_TRY IT:_
Please write out every record below exactly as it stands.
START MATERIAL PROVIDED
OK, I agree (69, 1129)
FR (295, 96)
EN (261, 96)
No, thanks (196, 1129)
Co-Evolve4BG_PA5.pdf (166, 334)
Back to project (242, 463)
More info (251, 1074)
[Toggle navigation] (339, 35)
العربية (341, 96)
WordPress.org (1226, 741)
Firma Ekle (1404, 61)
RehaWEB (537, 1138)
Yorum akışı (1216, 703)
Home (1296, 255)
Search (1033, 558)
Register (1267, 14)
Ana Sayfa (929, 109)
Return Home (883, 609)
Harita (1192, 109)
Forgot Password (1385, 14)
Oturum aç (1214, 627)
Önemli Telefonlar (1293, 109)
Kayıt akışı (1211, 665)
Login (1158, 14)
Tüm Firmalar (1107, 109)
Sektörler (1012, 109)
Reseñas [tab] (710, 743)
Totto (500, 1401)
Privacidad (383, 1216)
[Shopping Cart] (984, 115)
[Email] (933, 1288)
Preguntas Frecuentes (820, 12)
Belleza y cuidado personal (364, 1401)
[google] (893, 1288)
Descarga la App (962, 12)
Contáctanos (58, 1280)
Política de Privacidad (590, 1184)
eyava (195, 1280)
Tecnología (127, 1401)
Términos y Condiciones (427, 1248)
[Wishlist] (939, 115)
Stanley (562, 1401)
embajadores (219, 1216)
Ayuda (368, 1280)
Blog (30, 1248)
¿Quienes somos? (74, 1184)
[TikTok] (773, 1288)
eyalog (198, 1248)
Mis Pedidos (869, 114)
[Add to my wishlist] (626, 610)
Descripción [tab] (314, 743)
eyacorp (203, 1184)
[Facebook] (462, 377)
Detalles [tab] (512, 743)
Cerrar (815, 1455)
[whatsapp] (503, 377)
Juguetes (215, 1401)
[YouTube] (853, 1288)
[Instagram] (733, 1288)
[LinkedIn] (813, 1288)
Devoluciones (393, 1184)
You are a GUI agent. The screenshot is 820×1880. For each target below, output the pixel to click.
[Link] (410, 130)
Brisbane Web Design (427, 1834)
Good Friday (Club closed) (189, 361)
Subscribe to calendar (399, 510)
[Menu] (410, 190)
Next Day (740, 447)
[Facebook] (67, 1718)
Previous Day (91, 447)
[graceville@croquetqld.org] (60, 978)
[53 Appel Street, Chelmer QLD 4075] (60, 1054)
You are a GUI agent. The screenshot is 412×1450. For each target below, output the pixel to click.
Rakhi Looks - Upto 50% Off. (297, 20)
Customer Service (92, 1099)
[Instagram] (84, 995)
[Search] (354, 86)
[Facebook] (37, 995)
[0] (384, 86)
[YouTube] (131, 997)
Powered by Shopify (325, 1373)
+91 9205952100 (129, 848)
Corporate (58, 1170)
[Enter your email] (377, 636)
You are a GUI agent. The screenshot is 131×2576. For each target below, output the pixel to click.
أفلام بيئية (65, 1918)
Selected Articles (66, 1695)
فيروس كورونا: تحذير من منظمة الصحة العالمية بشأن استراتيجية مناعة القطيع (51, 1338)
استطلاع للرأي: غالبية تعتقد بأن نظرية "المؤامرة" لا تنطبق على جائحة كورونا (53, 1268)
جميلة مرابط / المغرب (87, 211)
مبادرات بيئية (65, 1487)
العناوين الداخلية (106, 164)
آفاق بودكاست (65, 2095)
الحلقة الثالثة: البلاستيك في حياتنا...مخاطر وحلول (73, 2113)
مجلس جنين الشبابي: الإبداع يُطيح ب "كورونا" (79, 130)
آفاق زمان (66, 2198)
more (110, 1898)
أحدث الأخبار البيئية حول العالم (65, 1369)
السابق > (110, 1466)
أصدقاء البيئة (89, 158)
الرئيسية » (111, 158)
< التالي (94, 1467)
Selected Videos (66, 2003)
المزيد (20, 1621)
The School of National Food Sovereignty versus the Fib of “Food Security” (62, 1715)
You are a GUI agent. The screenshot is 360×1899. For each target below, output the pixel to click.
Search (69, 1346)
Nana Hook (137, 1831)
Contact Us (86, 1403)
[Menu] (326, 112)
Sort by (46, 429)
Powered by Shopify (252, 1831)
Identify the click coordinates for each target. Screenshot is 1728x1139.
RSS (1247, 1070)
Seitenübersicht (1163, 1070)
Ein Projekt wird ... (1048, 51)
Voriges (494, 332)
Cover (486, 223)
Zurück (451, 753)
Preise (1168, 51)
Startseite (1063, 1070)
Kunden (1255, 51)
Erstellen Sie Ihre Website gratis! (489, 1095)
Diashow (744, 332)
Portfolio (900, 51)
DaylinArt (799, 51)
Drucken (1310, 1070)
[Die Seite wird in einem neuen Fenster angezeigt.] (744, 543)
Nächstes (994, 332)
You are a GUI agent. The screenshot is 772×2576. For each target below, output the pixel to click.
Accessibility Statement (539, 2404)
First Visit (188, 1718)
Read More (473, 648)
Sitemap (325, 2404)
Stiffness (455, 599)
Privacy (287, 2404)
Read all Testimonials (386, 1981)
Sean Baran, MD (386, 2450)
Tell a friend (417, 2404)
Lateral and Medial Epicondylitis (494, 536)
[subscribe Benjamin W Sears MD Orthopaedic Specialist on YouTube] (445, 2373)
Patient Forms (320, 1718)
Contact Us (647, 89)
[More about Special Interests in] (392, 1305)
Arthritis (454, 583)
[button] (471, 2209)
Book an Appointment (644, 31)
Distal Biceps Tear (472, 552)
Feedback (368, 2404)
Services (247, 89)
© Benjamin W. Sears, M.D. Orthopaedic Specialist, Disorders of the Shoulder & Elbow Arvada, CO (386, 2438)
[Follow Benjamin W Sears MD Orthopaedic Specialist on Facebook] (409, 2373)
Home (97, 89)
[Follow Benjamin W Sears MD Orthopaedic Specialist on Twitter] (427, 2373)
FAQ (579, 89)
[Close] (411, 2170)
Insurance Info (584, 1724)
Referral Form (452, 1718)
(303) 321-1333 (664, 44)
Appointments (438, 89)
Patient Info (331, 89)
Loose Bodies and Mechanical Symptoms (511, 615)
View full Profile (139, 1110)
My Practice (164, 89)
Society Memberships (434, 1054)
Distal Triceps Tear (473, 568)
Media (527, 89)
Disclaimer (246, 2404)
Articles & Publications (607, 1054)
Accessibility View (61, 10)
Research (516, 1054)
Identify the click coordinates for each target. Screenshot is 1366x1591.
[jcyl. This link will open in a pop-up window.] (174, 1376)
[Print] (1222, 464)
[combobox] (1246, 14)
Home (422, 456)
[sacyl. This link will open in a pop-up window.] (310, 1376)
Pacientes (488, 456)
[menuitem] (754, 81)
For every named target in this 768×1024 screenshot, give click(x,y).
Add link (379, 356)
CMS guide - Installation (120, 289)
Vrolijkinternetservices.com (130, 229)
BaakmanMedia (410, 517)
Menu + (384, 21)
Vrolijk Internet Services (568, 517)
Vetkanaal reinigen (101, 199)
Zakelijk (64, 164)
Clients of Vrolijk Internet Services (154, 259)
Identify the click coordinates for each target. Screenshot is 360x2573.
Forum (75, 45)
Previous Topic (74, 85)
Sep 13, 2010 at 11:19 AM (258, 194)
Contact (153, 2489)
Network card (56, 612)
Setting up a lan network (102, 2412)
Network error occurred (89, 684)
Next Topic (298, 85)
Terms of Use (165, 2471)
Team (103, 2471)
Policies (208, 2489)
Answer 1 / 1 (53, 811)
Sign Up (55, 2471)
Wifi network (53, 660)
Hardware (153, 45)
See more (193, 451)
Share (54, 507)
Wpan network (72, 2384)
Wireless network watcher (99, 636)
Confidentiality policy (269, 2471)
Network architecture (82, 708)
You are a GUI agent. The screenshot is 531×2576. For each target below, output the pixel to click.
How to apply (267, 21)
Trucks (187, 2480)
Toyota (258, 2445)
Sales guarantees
END MATERIAL PROVIDED
_EXERCISE RESPONSE:_
OK, I agree (69, 1129)
FR (295, 96)
EN (261, 96)
No, thanks (196, 1129)
Co-Evolve4BG_PA5.pdf (166, 334)
Back to project (242, 463)
More info (251, 1074)
[Toggle navigation] (339, 35)
العربية (341, 96)
WordPress.org (1226, 741)
Firma Ekle (1404, 61)
RehaWEB (537, 1138)
Yorum akışı (1216, 703)
Home (1296, 255)
Search (1033, 558)
Register (1267, 14)
Ana Sayfa (929, 109)
Return Home (883, 609)
Harita (1192, 109)
Forgot Password (1385, 14)
Oturum aç (1214, 627)
Önemli Telefonlar (1293, 109)
Kayıt akışı (1211, 665)
Login (1158, 14)
Tüm Firmalar (1107, 109)
Sektörler (1012, 109)
Reseñas [tab] (710, 743)
Totto (500, 1401)
Privacidad (383, 1216)
[Shopping Cart] (984, 115)
[Email] (933, 1288)
Preguntas Frecuentes (820, 12)
Belleza y cuidado personal (364, 1401)
[google] (893, 1288)
Descarga la App (962, 12)
Contáctanos (58, 1280)
Política de Privacidad (590, 1184)
eyava (195, 1280)
Tecnología (127, 1401)
Términos y Condiciones (427, 1248)
[Wishlist] (939, 115)
Stanley (562, 1401)
embajadores (219, 1216)
Ayuda (368, 1280)
Blog (30, 1248)
¿Quienes somos? (74, 1184)
[TikTok] (773, 1288)
eyalog (198, 1248)
Mis Pedidos (869, 114)
[Add to my wishlist] (626, 610)
Descripción [tab] (314, 743)
eyacorp (203, 1184)
[Facebook] (462, 377)
Detalles [tab] (512, 743)
Cerrar (815, 1455)
[whatsapp] (503, 377)
Juguetes (215, 1401)
[YouTube] (853, 1288)
[Instagram] (733, 1288)
[LinkedIn] (813, 1288)
Devoluciones (393, 1184)
You are a GUI agent. The screenshot is 820×1880. For each target below, output the pixel to click.
[Link] (410, 130)
Brisbane Web Design (427, 1834)
Good Friday (Club closed) (189, 361)
Subscribe to calendar (399, 510)
[Menu] (410, 190)
Next Day (740, 447)
[Facebook] (67, 1718)
Previous Day (91, 447)
[graceville@croquetqld.org] (60, 978)
[53 Appel Street, Chelmer QLD 4075] (60, 1054)
You are a GUI agent. The screenshot is 412×1450. For each target below, output the pixel to click.
Rakhi Looks - Upto 50% Off. (297, 20)
Customer Service (92, 1099)
[Instagram] (84, 995)
[Search] (354, 86)
[Facebook] (37, 995)
[0] (384, 86)
[YouTube] (131, 997)
Powered by Shopify (325, 1373)
+91 9205952100 (129, 848)
Corporate (58, 1170)
[Enter your email] (377, 636)
You are a GUI agent. The screenshot is 131×2576. For each target below, output the pixel to click.
أفلام بيئية (65, 1918)
Selected Articles (66, 1695)
فيروس كورونا: تحذير من منظمة الصحة العالمية بشأن استراتيجية مناعة القطيع (51, 1338)
استطلاع للرأي: غالبية تعتقد بأن نظرية "المؤامرة" لا تنطبق على جائحة كورونا (53, 1268)
جميلة مرابط / المغرب (87, 211)
مبادرات بيئية (65, 1487)
العناوين الداخلية (106, 164)
آفاق بودكاست (65, 2095)
الحلقة الثالثة: البلاستيك في حياتنا...مخاطر وحلول (73, 2113)
مجلس جنين الشبابي: الإبداع يُطيح ب "كورونا" (79, 130)
آفاق زمان (66, 2198)
more (110, 1898)
أحدث الأخبار البيئية حول العالم (65, 1369)
السابق > (110, 1466)
أصدقاء البيئة (89, 158)
الرئيسية » (111, 158)
< التالي (94, 1467)
Selected Videos (66, 2003)
المزيد (20, 1621)
The School of National Food Sovereignty versus the Fib of “Food Security” (62, 1715)
You are a GUI agent. The screenshot is 360×1899. For each target below, output the pixel to click.
Search (69, 1346)
Nana Hook (137, 1831)
Contact Us (86, 1403)
[Menu] (326, 112)
Sort by (46, 429)
Powered by Shopify (252, 1831)
Identify the click coordinates for each target. Screenshot is 1728x1139.
RSS (1247, 1070)
Seitenübersicht (1163, 1070)
Ein Projekt wird ... (1048, 51)
Voriges (494, 332)
Cover (486, 223)
Zurück (451, 753)
Preise (1168, 51)
Startseite (1063, 1070)
Kunden (1255, 51)
Erstellen Sie Ihre Website gratis! (489, 1095)
Diashow (744, 332)
Portfolio (900, 51)
DaylinArt (799, 51)
Drucken (1310, 1070)
[Die Seite wird in einem neuen Fenster angezeigt.] (744, 543)
Nächstes (994, 332)
You are a GUI agent. The screenshot is 772×2576. For each target below, output the pixel to click.
Accessibility Statement (539, 2404)
First Visit (188, 1718)
Read More (473, 648)
Sitemap (325, 2404)
Stiffness (455, 599)
Privacy (287, 2404)
Read all Testimonials (386, 1981)
Sean Baran, MD (386, 2450)
Tell a friend (417, 2404)
Lateral and Medial Epicondylitis (494, 536)
[subscribe Benjamin W Sears MD Orthopaedic Specialist on YouTube] (445, 2373)
Patient Forms (320, 1718)
Contact Us (647, 89)
[More about Special Interests in] (392, 1305)
Arthritis (454, 583)
[button] (471, 2209)
Book an Appointment (644, 31)
Distal Biceps Tear (472, 552)
Feedback (368, 2404)
Services (247, 89)
© Benjamin W. Sears, M.D. Orthopaedic Specialist, Disorders of the Shoulder & Elbow Arvada, CO (386, 2438)
[Follow Benjamin W Sears MD Orthopaedic Specialist on Facebook] (409, 2373)
Home (97, 89)
[Follow Benjamin W Sears MD Orthopaedic Specialist on Twitter] (427, 2373)
FAQ (579, 89)
[Close] (411, 2170)
Insurance Info (584, 1724)
Referral Form (452, 1718)
(303) 321-1333 (664, 44)
Appointments (438, 89)
Patient Info (331, 89)
Loose Bodies and Mechanical Symptoms (511, 615)
View full Profile (139, 1110)
My Practice (164, 89)
Society Memberships (434, 1054)
Distal Triceps Tear (473, 568)
Media (527, 89)
Disclaimer (246, 2404)
Articles & Publications (607, 1054)
Accessibility View (61, 10)
Research (516, 1054)
Identify the click coordinates for each target. Screenshot is 1366x1591.
[jcyl. This link will open in a pop-up window.] (174, 1376)
[Print] (1222, 464)
[combobox] (1246, 14)
Home (422, 456)
[sacyl. This link will open in a pop-up window.] (310, 1376)
Pacientes (488, 456)
[menuitem] (754, 81)
For every named target in this 768×1024 screenshot, give click(x,y).
Add link (379, 356)
CMS guide - Installation (120, 289)
Vrolijkinternetservices.com (130, 229)
BaakmanMedia (410, 517)
Menu + (384, 21)
Vrolijk Internet Services (568, 517)
Vetkanaal reinigen (101, 199)
Zakelijk (64, 164)
Clients of Vrolijk Internet Services (154, 259)
Identify the click coordinates for each target. Screenshot is 360x2573.
Forum (75, 45)
Previous Topic (74, 85)
Sep 13, 2010 at 11:19 AM (258, 194)
Contact (153, 2489)
Network card (56, 612)
Setting up a lan network (102, 2412)
Network error occurred (89, 684)
Next Topic (298, 85)
Terms of Use (165, 2471)
Team (103, 2471)
Policies (208, 2489)
Answer 1 / 1 (53, 811)
Sign Up (55, 2471)
Wifi network (53, 660)
Hardware (153, 45)
See more (193, 451)
Share (54, 507)
Wpan network (72, 2384)
Wireless network watcher (99, 636)
Confidentiality policy (269, 2471)
Network architecture (82, 708)
You are a GUI agent. The screenshot is 531×2576. For each target below, output the pixel to click.
How to apply (267, 21)
Trucks (187, 2480)
Toyota (258, 2445)
Sales guarantees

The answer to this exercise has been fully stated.